**TEXTO DE ESTUDIO**:
%%

Opinión
Deportistas del Pleistoceno
Por Ciencias
ORÍGENES // JOSÉ MARÍA BERMÚDEZ DE CASTRO
* Director del Centro Nacional de Investigación sobre Evolución Humana, Burgos
Hace pocas semanas tuve la oportunidad de participar en el tribunal de una tesis doctoral sobre el estudio de la columna vertebral y la caja torácica de los homininos, con especial referencia al registro fósil de los yacimientos de la Sierra de Atapuerca. Asier Gómez, autor de esta tesis, presentó uno de los pocos estudios realizados sobre las vértebras y costillas del género Homo. El hallazgo de estos huesos tan frágiles ocurre muy rara vez, por lo que resulta particularmente difícil tener una buena idea de la arquitectura de la columna vertebral o de la forma y tamaño de la caja torácica de nuestros ancestros.
El estudio de las escasas pelvis conservadas en yacimientos del Pleistoceno nos deja constancia de una gran anchura corporal en las todas las especies de Homo, con excepción de la nuestra. Las investigaciones de Asier Gómez llegan a una conclusión similar. La caja torácica de Homo ergaster, Homo antecessor, Homo heidelbergensis y Homo neanderthalensis era relativamente más grande que la nuestra, tanto en el plano sagital como en el transversal. En otras palabras, para una misma estatura la caja torácica de estas especies tenía una capacidad mayor que la de Homo sapiens. Sus pulmones serían más grandes y, por consiguiente, la cantidad de aire que podrían llegar a contener (capacidad pulmonar) sería más elevada que la nuestra.

%%

[Datos de localización por coordenadas de píxeles]
%%

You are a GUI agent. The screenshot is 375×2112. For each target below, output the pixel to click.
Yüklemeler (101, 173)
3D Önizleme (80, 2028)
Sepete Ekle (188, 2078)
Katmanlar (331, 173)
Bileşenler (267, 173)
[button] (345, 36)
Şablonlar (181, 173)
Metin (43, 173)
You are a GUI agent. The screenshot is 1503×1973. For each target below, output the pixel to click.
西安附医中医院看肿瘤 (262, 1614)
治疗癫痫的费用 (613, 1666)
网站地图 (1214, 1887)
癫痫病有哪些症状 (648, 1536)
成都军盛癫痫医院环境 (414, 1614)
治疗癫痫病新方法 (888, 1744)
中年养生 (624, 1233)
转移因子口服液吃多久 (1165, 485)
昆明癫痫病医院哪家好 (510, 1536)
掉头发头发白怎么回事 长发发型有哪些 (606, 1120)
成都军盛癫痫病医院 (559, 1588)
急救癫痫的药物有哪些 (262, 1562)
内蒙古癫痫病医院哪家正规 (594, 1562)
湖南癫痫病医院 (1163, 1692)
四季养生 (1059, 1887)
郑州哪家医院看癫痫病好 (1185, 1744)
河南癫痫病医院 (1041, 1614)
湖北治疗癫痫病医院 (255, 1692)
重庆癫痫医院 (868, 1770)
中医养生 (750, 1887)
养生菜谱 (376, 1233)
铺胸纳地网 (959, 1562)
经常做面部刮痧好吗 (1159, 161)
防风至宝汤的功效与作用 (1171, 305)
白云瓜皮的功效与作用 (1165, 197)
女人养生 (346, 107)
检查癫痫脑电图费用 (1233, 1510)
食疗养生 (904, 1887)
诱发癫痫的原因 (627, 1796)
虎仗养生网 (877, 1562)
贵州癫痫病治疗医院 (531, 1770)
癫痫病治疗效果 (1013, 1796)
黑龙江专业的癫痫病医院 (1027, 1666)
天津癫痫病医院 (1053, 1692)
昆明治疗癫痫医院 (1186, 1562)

%%

**INSTRUCCIONES**:
a – En el texto sobre la caja torácica de los homininos, ¿qué especies tenían una caja torácica relativamente más grande que la de Homo sapiens?
b – Prolonga el texto sobre la caja torácica de los homininos a partir de su última frase.

**RESPUESTAS**:
a – Homo ergaster, Homo antecessor, Homo heidelbergensis y Homo neanderthalensis.

b –
Nuestros pulmones pueden llegar a llenarse con un volumen de entre 4 y 6 litros de aire, aunque sólo con una gran actividad deportiva ponemos en funcionamiento todo su potencial. Los cazadores del Pleistoceno realizaban una actividad tan alta como la de los deportistas profesionales de la actualidad. Pero su volumen corporal era notablemente mayor que el nuestro, y de ahí la necesidad de una mayor capacidad pulmonar. La cantidad de oxígeno utilizado para desplazar un cuerpo de 90 kilogramos es obviamente mayor que la necesaria para mover un cuerpo de 70 kilogramos.
En Homo sapiens se redujeron las dimensiones corporales, aunque la estatura se mantuvo (160-180 cm). La capacidad pulmonar también se hizo menor. Pero durante la mayor parte de nuestra historia hemos sido cazadores-recolectores y nuestras necesidades de oxígeno sólo disminuyeron en la medida que perdimos kilos sobrantes. Sin duda, algunos valores hematológicos de la sangre de un neandertal joven en plena actividad, como el hematocrito, serían diferentes a los de un joven actual sano. El volumen de eritrocitos en sangre necesarios para una actividad normal en todos los cazadores-recolectores del Pleistoceno, incluidos los de nuestra especie, debió ser tan elevado como el de los deportistas de élite que entrenan a cotas superiores a 1.500 metros de altitud.